# start of Source excerpt

Government Response to Petitions

Since 1986, the Standing Orders have provided that the Ministry shall respond within 45 calendar days to every petition referred to it.94 After petitions are presented to the House, the Clerk of the House ensures the original petition is forwarded to the Privy Council Office,95 which makes arrangements with the appropriate government departments and agencies for the preparation and collection of replies. Government responses to petitions are generally tabled in the House during Routine Proceedings under the rubric “Tabling of Documents”, but may also be deposited with the Clerk.96 Petitions receive individual responses. Any Member who has presented a petition is provided with a copy of the response after it is tabled. After being tabled in the House, government responses to petitions (unlike the petitions themselves) become sessional papers.97

The tabling of government responses to petitions is entered in the Journals. If the tabling is done during Routine Proceedings, the government spokesperson, usually the Parliamentary Secretary to the Leader of the Government in the House of Commons, simply informs the House that responses to a certain number of petitions are being tabled; no reference is made to specific petitions or the content of the responses, and the intervention is transcribed in the Debates.

# end of Source excerpt

= Directive a =
Recast the listing from its first line through the line containing "(x=108, y=99)" as a JSON list of strings, with one string per line and blank lines omitted. Leave the pictures out of the answer.
The listing that follows has no connection to the passage on government responses to petitions.

# start of Listed entries

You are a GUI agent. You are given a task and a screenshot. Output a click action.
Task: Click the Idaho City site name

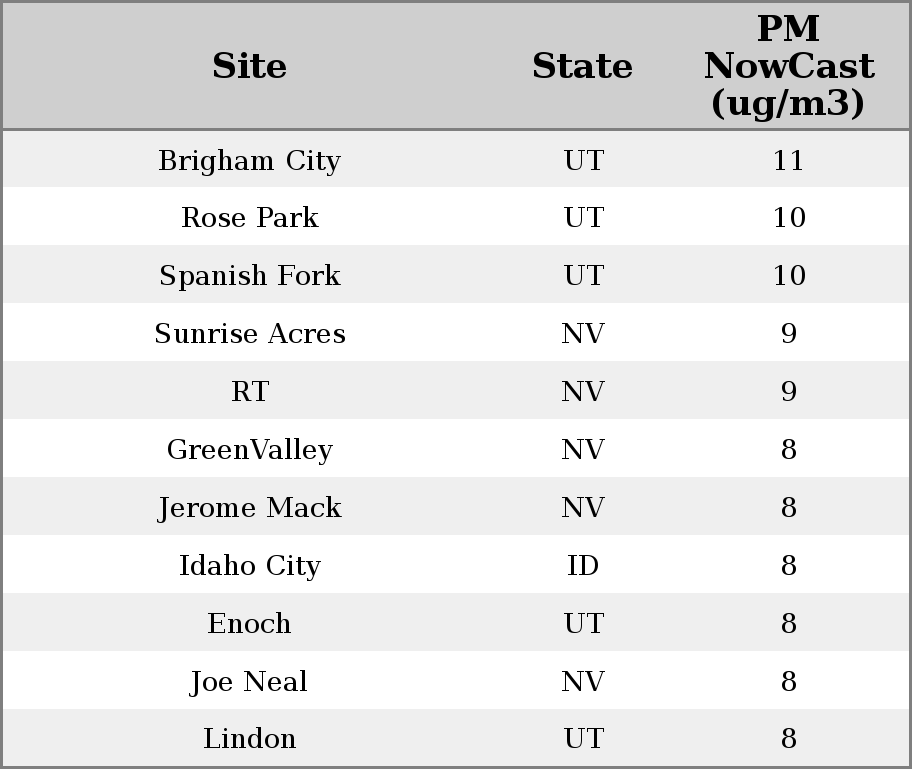pos(250,566)
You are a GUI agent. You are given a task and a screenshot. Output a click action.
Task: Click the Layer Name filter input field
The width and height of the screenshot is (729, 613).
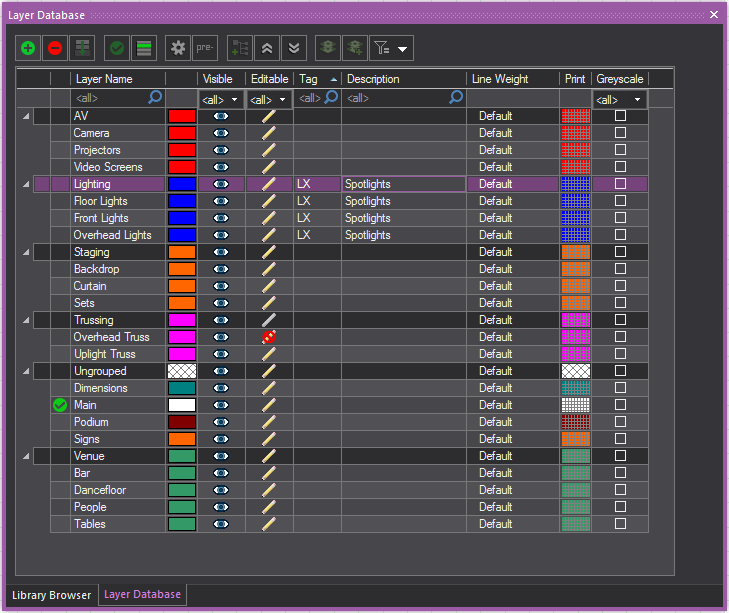(x=108, y=99)
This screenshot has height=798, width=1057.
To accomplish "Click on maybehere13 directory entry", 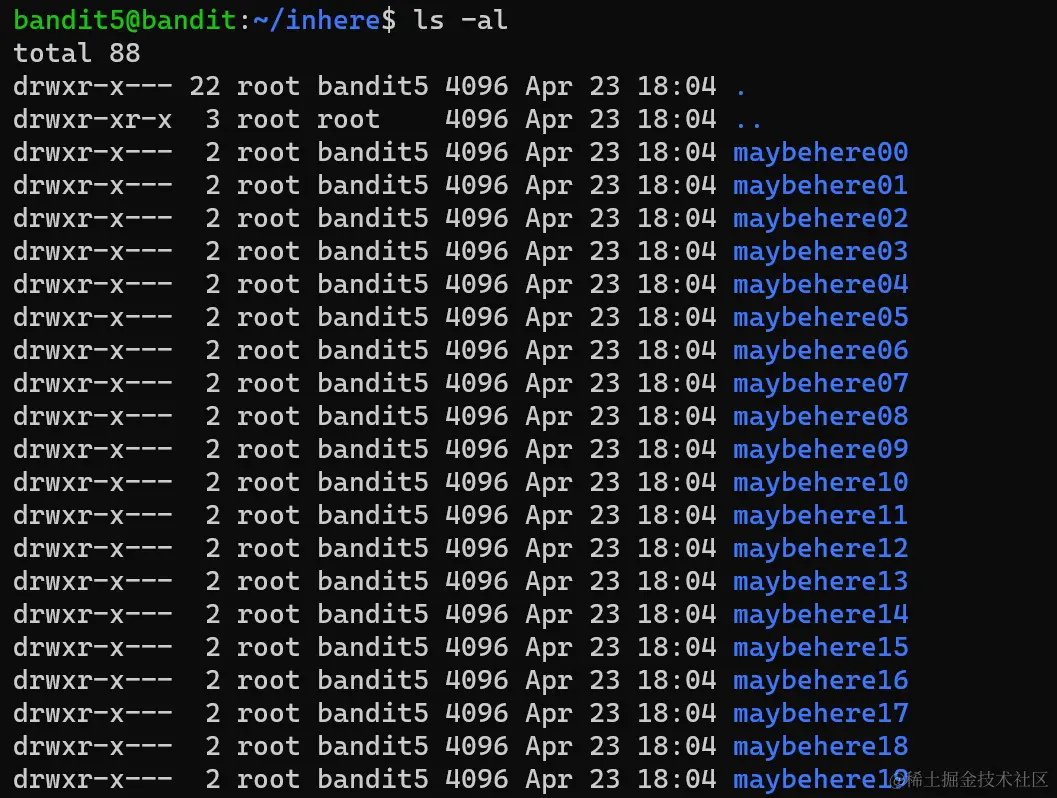I will point(820,581).
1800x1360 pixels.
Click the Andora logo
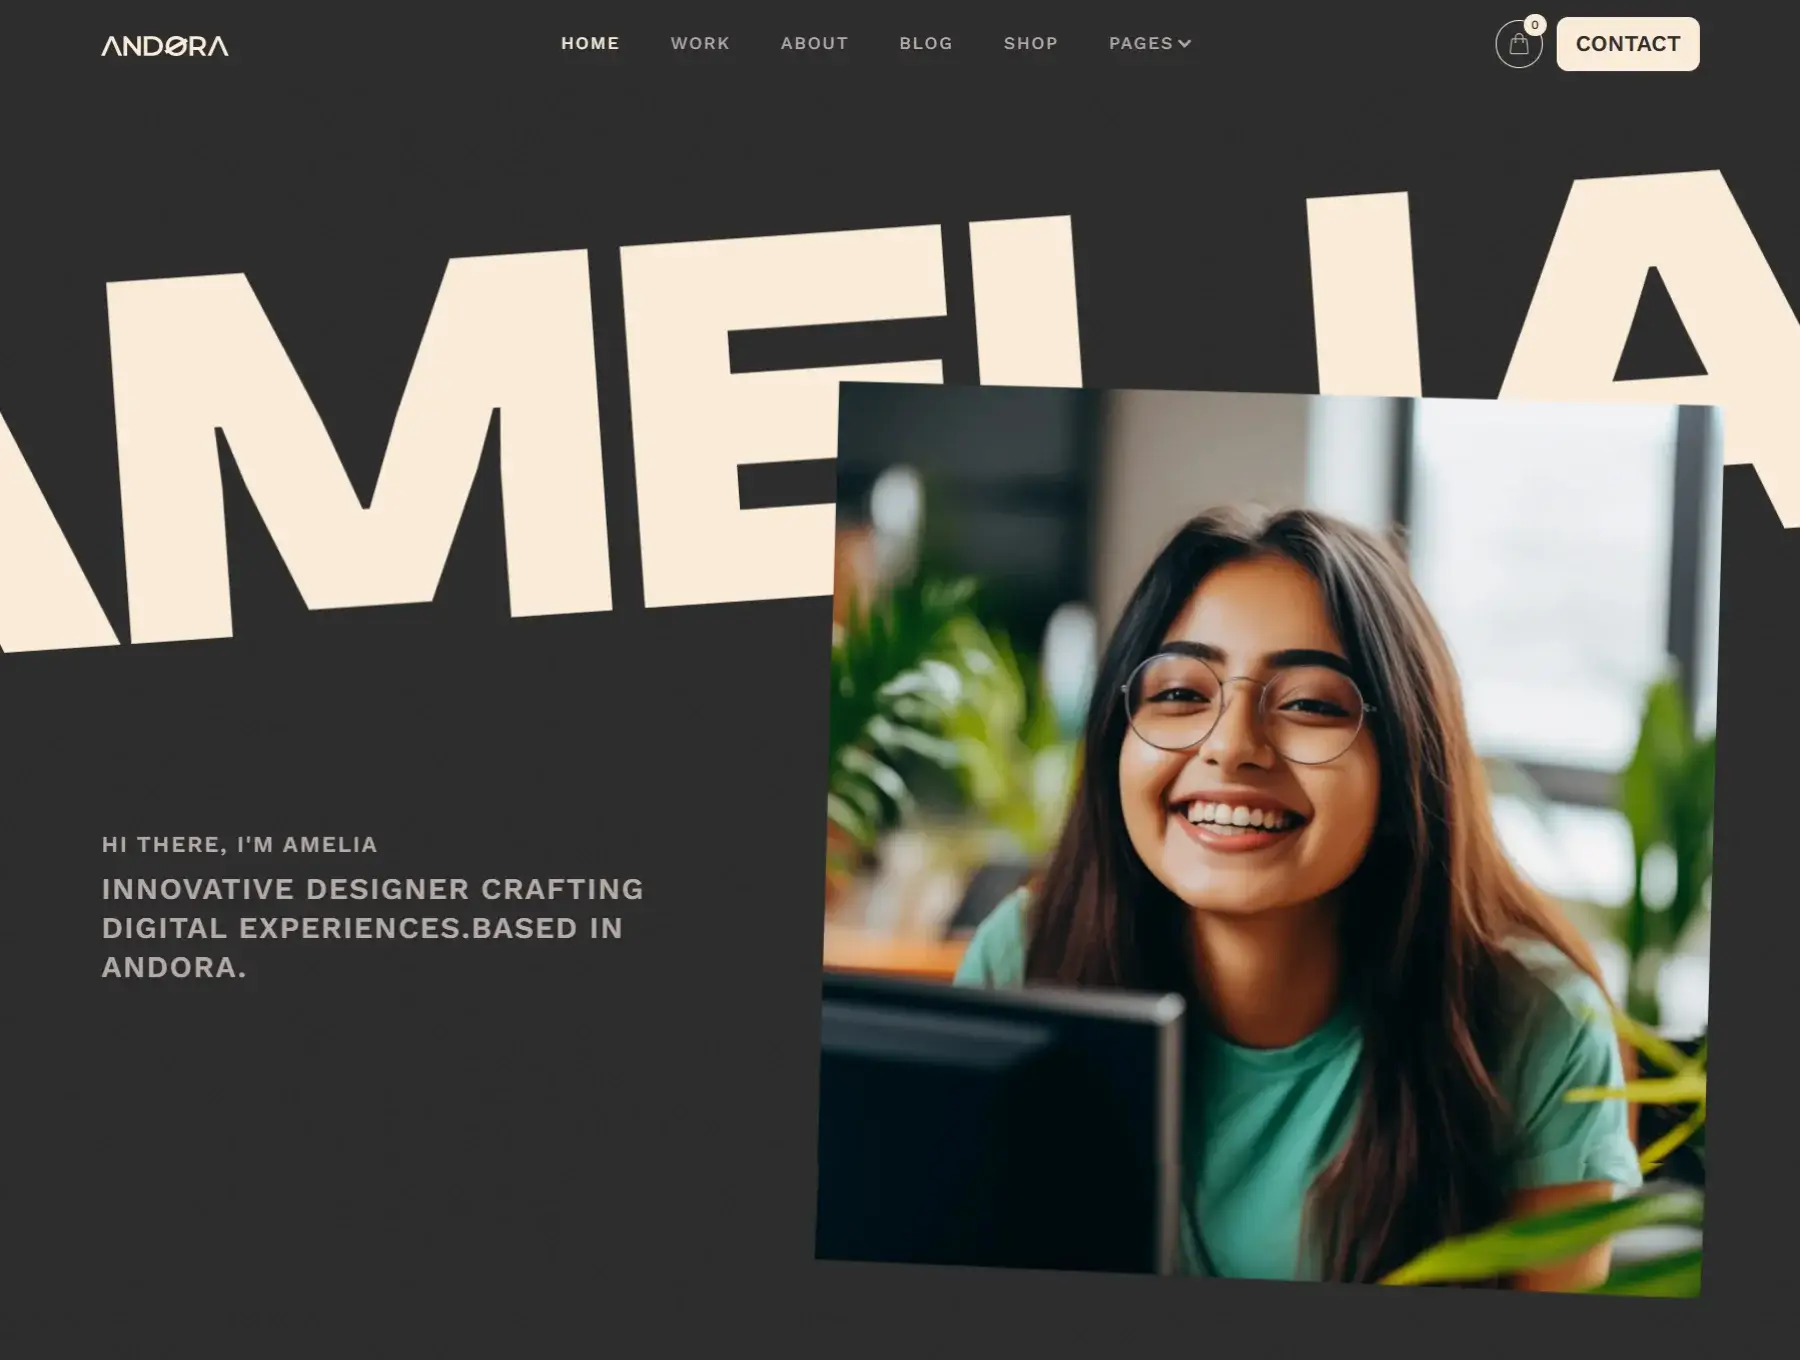[165, 45]
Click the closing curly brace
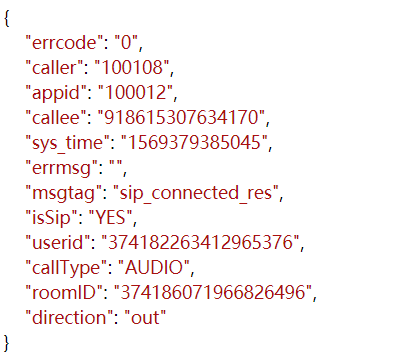Image resolution: width=412 pixels, height=361 pixels. [x=7, y=343]
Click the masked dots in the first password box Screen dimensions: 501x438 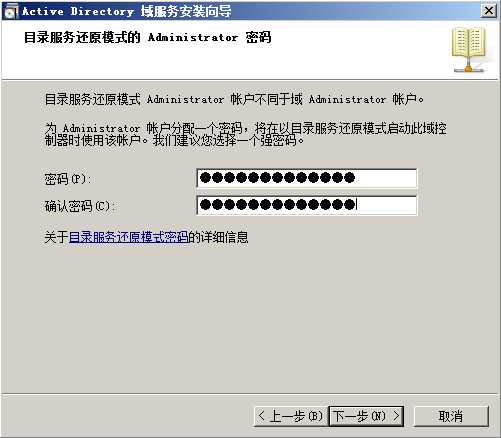point(277,178)
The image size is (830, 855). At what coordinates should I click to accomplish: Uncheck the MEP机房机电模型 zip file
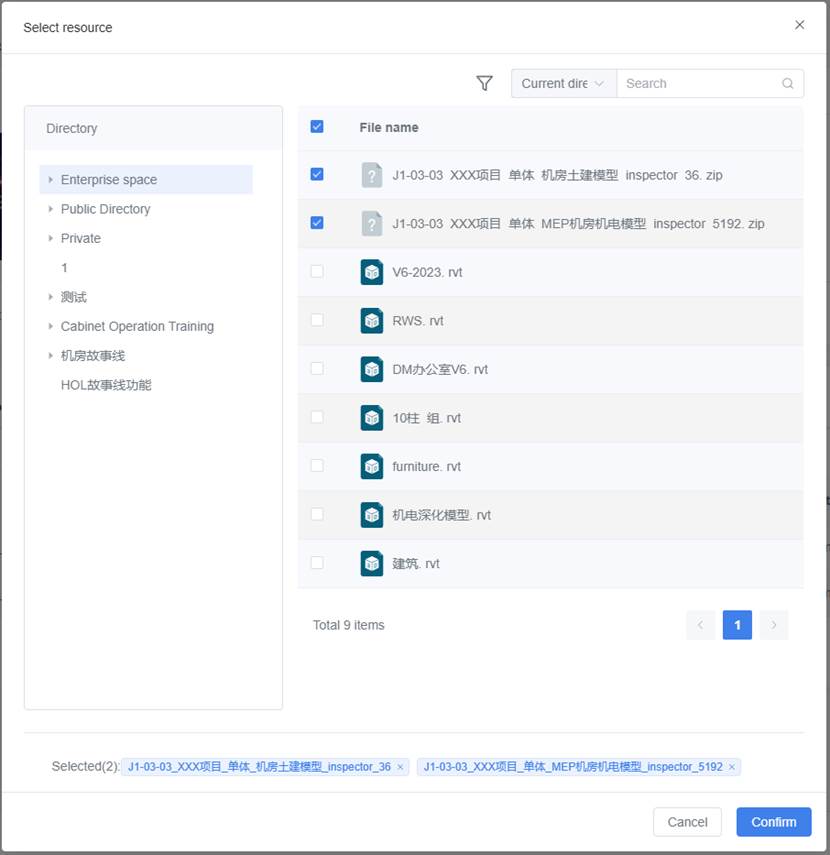pyautogui.click(x=317, y=223)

# end of Listed entries

= Directive b =
According to the passage on government responses to petitions, within how many days must the Ministry respond to a petition referred to it?

= Task solution a =
[
  "You are a GUI agent. You are given a task and a screenshot. Output a click action.",
  "Task: Click the Idaho City site name",
  "pos(250,566)",
  "You are a GUI agent. You are given a task and a screenshot. Output a click action.",
  "Task: Click the Layer Name filter input field",
  "The width and height of the screenshot is (729, 613).",
  "(x=108, y=99)"
]

= Task solution b =
Within 45 calendar days.